### DOCUMENT PASSAGE:
= Beginning of Section =

Story as healer

Author shares mothers’ stories in JFS series

In the mid 1990s, native Milwaukeean Linda Blachman faced two life-altering challenges. Around the same time that she suffered a serious back injury that left her severely disabled for three years, her mother died.

And Blachman, a personal historian, public health consultant, counselor, and mother herself, realized then that the most heartbreaking part of her mother’s death was there were so many questions she hadn’t asked about her mother’s life.

It was also at that time that Blachman “started thinking about mothers going through much more serious things than I was going through” and “how meaningful it would be, how healing it is for the person if they were asked to tell their story.”

That was when Blachman, who now lives in Berkeley, Calif., said she discovered the power of “stories and the healing power of life review.”

Blachman is author “Voices of Truth and Hope from Mothers with Cancer” (Seal Press/Avalon, paperback, $15.95), a “tapestry” of personal histories collected over 10 years from 70 mothers who are have been diagnosed with cancer.

Blachman will talk about her book during the first of three presentations in the “Healing Power” lecture series by Jewish Family Services’ Pathways to Healing program. The lecture, titled “The Healing Power of Story, Listening, and Legacy,” will be held at Gilda’s Club, 4050 N. Oakland Ave. in Shorewood, on Tuesday, June 6, from 6-8 p.m.

The stories from the Blachman’s book came from “Mother’s Living Story Project,” of which Blachman is founder and director, a non-profit project that helps mothers living with cancer record their life stories and legacies for their children.

Blachman said she had a particular interest in the topic because there is history of cancer in her own family and because “cancer is the disease that people fear most. I wanted to do this work with people who were feeling that others couldn’t listen to them.”

= End of Section =

### GIVEN DATA:

= Beginning of Section =

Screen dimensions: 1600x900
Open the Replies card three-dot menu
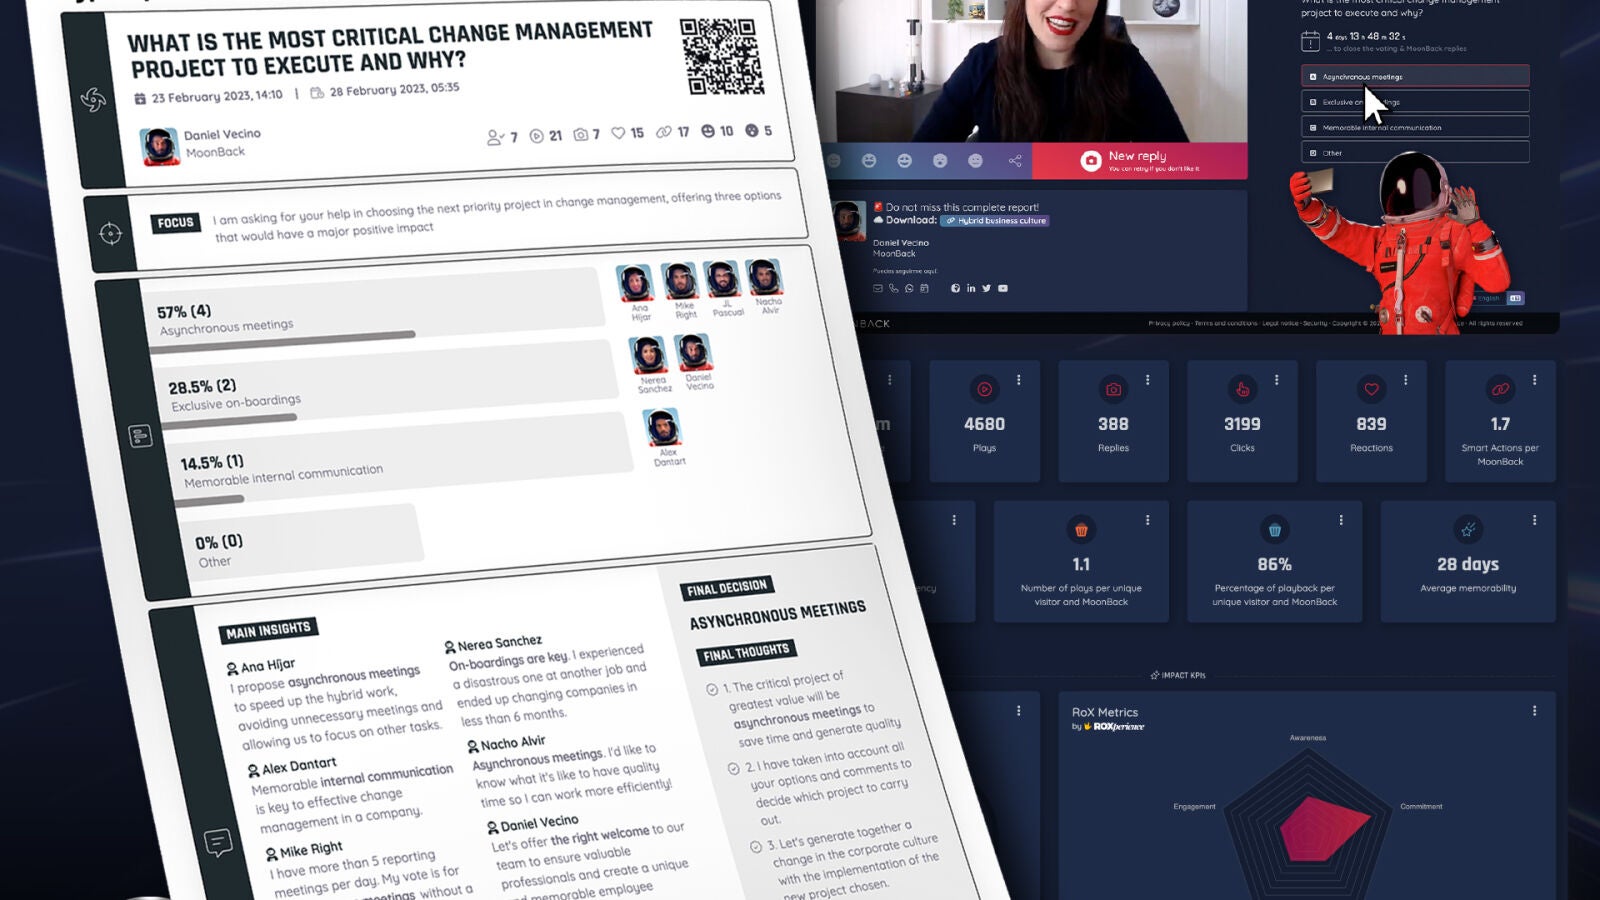[1148, 380]
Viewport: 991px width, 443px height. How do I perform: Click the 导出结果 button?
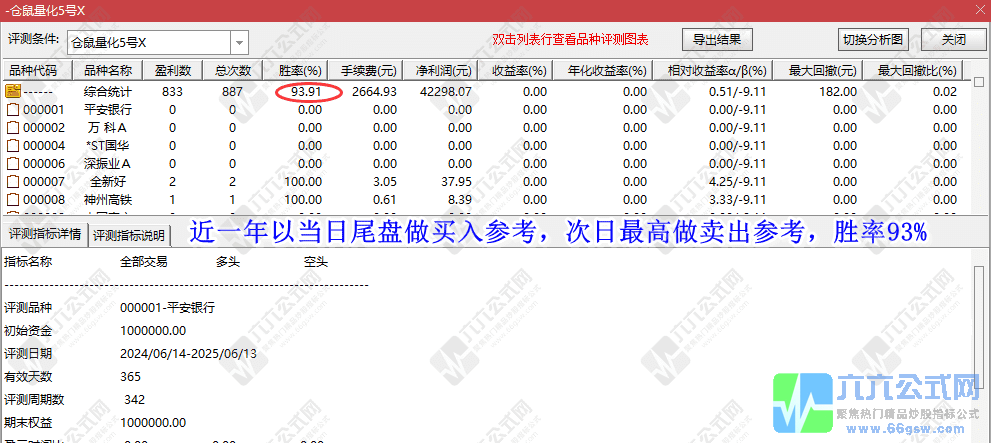pyautogui.click(x=717, y=40)
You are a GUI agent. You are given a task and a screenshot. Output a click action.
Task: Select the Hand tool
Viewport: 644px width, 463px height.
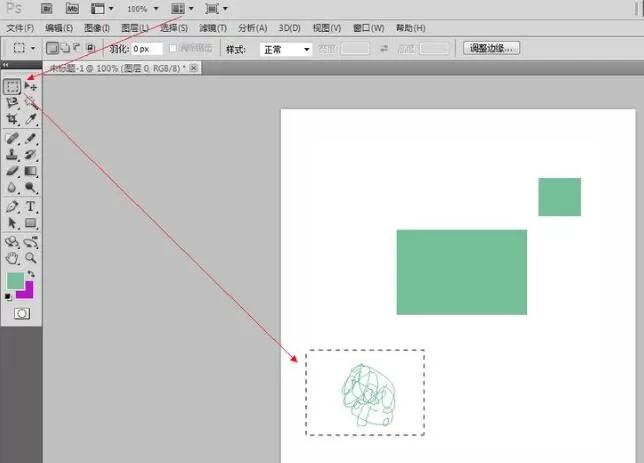point(12,258)
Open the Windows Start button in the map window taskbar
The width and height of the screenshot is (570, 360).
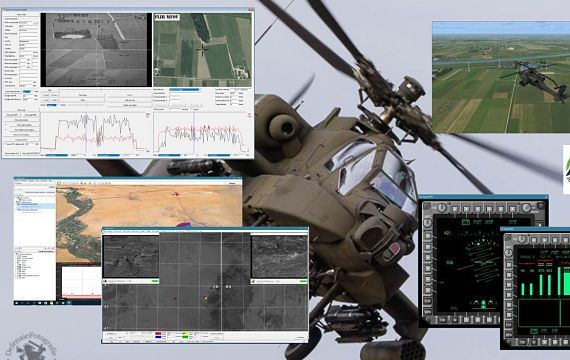coord(17,303)
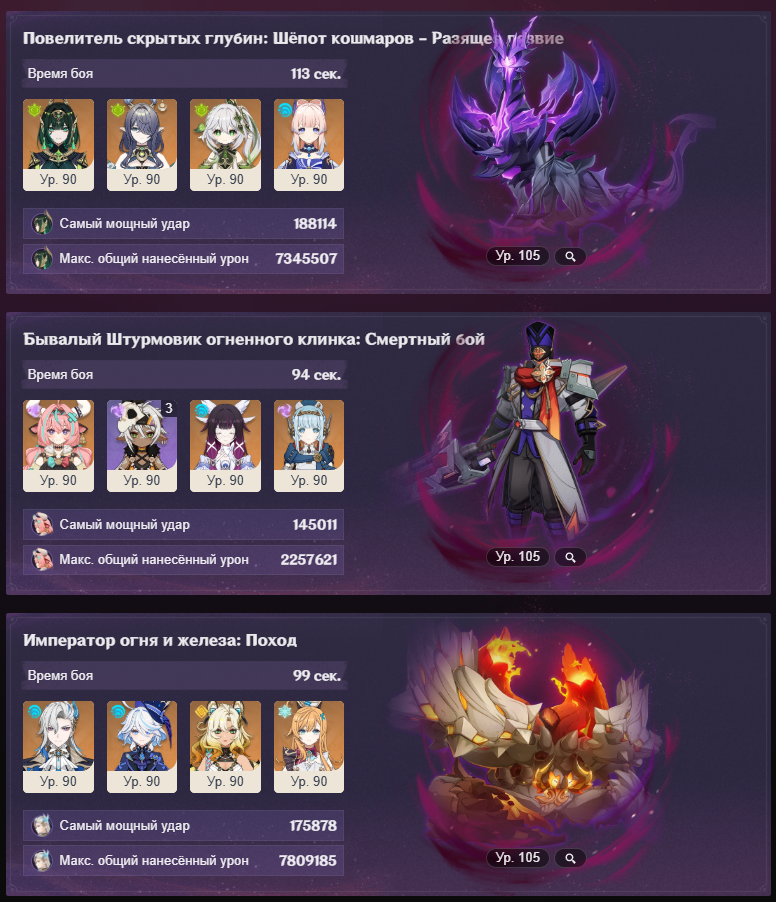Click the Император огня и железа: Поход title
Screen dimensions: 776x902
tap(160, 640)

= End of Section =

### EXERCISE A:
According to the article on Linda Blachman, where will her lecture take place?
### EXERCISE B:
Update the article on Linda Blachman, starting at "The stories from" and ending at "for their children.", with "legacies" replaced by "memories".
### EXERCISE C:
Carry on the article on Linda Blachman and her book from where it stops.
The rows after the article on Linda Blachman are separate material and have no connection to it.

### FINAL ANSWER A:
At Gilda's Club, 4050 N. Oakland Ave. in Shorewood.

### FINAL ANSWER B:
The stories from the Blachman’s book came from “Mother’s Living Story Project,” of which Blachman is founder and director, a non-profit project that helps mothers living with cancer record their life stories and memories for their children.

### FINAL ANSWER C:
In addition, “there is so much fear around death,” Blachman said, as well as “a kind of silence around the darker aspects of motherhood…. People get so emotional they find it difficult to help and listen” and, as a result, these ill mothers become silent and invisible.

Blachman said though it may seem like it would be, her work “doesn’t feel depressing. Depression is a greyness [but] these women were alive and vital … the most extraordinarily alive people I ever met. There is something very life-giving about being with people who are at the life-edge of existence.”

Blachman added that the book is a form of bikkur cholim, she said, referring to the mitzvah of visiting the sick.

The other two lectures in the series are:

• “The Healing Power of Laughter,” with therapist Diane Kane — June 20.

• “The Healing Power of Positive Thinking,” with Michael Luber, Psy.D., program coordinator of the Pathways to Healing program — July 18.

All of the lectures are free and open to the public. For more information, call Luber, 414-225-1385, or email mluber@jfsmilw.org.

Pathways to Healing is a joint venture between JFS and the Jewish Outreach Institute. The program supports individuals through illness or crisis by addressing issues of the mind, body, and spirit, while drawing from the Jewish tradition.